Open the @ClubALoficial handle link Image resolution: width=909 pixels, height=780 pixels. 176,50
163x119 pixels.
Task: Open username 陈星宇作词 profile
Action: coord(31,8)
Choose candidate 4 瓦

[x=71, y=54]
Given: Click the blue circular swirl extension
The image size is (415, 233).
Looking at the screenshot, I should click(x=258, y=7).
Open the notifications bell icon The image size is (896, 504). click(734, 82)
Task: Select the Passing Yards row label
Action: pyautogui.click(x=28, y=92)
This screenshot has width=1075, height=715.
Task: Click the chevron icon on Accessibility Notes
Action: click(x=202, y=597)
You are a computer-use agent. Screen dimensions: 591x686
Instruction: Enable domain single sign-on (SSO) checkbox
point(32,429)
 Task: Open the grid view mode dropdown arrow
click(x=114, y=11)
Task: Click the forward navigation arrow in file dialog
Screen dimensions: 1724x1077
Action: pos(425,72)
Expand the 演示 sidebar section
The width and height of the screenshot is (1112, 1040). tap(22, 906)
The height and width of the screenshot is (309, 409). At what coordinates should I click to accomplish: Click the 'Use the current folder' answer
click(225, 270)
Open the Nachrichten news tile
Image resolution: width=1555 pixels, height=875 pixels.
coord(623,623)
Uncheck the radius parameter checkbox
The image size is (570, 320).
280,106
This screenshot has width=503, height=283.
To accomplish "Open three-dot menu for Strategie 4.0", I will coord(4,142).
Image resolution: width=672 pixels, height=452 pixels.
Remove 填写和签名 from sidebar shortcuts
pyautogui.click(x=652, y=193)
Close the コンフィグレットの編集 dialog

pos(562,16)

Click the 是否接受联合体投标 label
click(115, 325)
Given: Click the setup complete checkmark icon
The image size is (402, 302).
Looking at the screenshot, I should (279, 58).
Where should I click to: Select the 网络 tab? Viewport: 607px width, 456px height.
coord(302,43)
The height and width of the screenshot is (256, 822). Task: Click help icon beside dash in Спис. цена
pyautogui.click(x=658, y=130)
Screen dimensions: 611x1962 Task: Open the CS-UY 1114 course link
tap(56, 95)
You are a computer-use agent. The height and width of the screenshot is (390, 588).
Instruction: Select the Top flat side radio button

※

** Instructions for the task **
Output the lines of the listing exactly as they appear, covering the stretch from the line containing "Given: Click the blue" through the line containing "Looking at the screenshot, I should click(x=258, y=7).", both included, and nothing else.

** Result of the task **
Given: Click the blue circular swirl extension
The image size is (415, 233).
Looking at the screenshot, I should click(x=258, y=7).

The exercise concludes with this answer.